ClustrixDB Query Optimization

query optimization

In this blog we will focus on how ClustrixDB performs query optimization. One of the reasons ClustrixDB exists is because multiple people had asked our founders if RDBMSs can scale out. One of our founders had previously created a scale-out NoSQL database, and he was up for the challenge. Specifically, the ClustrixDB RDBMS had to provide linear scale out of both writes and reads, maintaining relational semantics including ACID transactionality and referential integrity, without sharding and its complications.

As described before, ClustrixDB is able to to linearly scale out via a combination of the following:

  • Horizontal Scaling Secret #1: Automatic Data Distribution
  • Horizontal Scaling Secret #2: Automatic Fan-out of SQL Queries
  • Horizontal Scaling Secret #3: Automatic Data Rebalancing

The multi-patented ClustrixDB Rebalancer is one of the core components providing #1 and #3 above.

Horizontal Scaling Secret #2, Automatic Fan-out of SQL Queries, is handled by the Query Optimizer, and the Query Evaluation Model. We’ll drill into the details of the Query Optimizer this time, and discuss the Query Evaluation Model in an upcoming blog.

What is the ClustrixDB Query Optimizer?

ClustrixDB Query Optimizer executes each query with maximum parallelism and many simultaneous queries with maximum concurrency. ClustrixDB query optimization leverages a distributed query planner, compiler, and distributed shared-nothing execution engine as well for linear horizontal scalability.

The ClustrixDB Query Optimizer is modeled on the Cascades query optimization framework, which is known for leveraging the following:

  • Cost-based Optimization (“CBO”)
    • CBO leverages dynamic estimation of query execution costs, based on statistics of a table’s usage patterns and cardinality.

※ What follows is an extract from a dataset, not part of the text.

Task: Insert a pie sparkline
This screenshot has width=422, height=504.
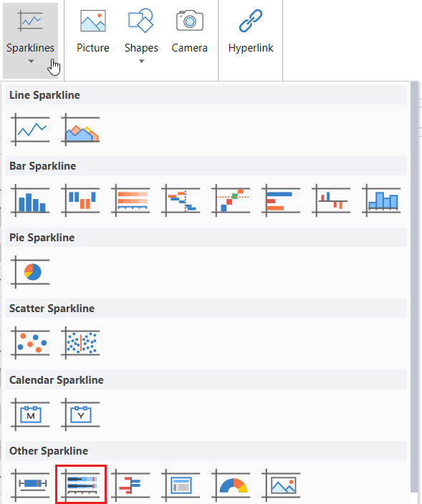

These statistics can be refreshed by running “ANALYZE {TABLE_NAME}.”
  • Extensible Via a Rule Based Mechanism
    • Before CBO, rule-based query optimization (RBO) was the norm. Once CBO gained prominence, RBO fell by the wayside. By selectively allowing deterministic rules, the ClustrixDB Query Optimizer gains the “best of both worlds.”
  • A Top-down Approach
    • In the top-down approach, the design process starts with specifying the global system state and assuming that each component has global knowledge of the system. In the bottom-up approach, on the other hand, the design starts with specifying requirements and capabilities of individual components, and the global behavior is said to emerge out of interactions among constituent components and between components and the environment. For query optimization, by starting with the “big picture,” the top-down approach is better suited to avoid over-complexity and overly expensive query costs.
  • Able to Separate Logical vs. Physical Operators and Properties
    • The Logical model describes what is to be computed, and the Physical model describes how it is to be computed.
  • A Branch-and-Bound Pruning Approach
    • This is an algorithm design paradigm for discrete and combinatorial optimization problems, consisting of a systematic enumeration of candidate solutions by means of state space search. The algorithm explores branches of this search tree, representing subsets of the solution set. Branches are checked against upper and lower estimated bounds on the optimal solution, and discarded if they cannot produce a better solution than the best one found so far by the algorithm.

Because SQL is a declarative language that describes what is to be computed but not how, the ClustrixDB Query Optimizer is tasked with translating SQL into actual algorithms which can be computed. This translation is critical to the performance of the entire system.

For example, if a SQL attempts to JOIN three tables and compute an aggregate operation, the ClustrixDB Query Optimizer must answer the following questions:

  1. In what order should the tables be joined? This can be the difference between the query executing in 1ms or 10 minutes. If, for example, the predicate on one of the tables causes it to return no rows, starting the read from that table is likely to be optimal and fast.
  2. Which indexes should be used? Not using a proper index on a JOIN constraint could be catastrophic, causing broadcast messages and full reads of the second table for each row of the first.
  3. Should the sort/aggregate be non-blocking? Should the sort/aggregate be done in stages, i.e. first on separate nodes and then re-aggregate/re-sort later?

These permutations create a set of query plans known as Search Space. ClustrixDB Query Optimization explores the Search Space determining which plan uses the least amount of database resources. The most common method is to assign costs to each plan, and choose the least expensive.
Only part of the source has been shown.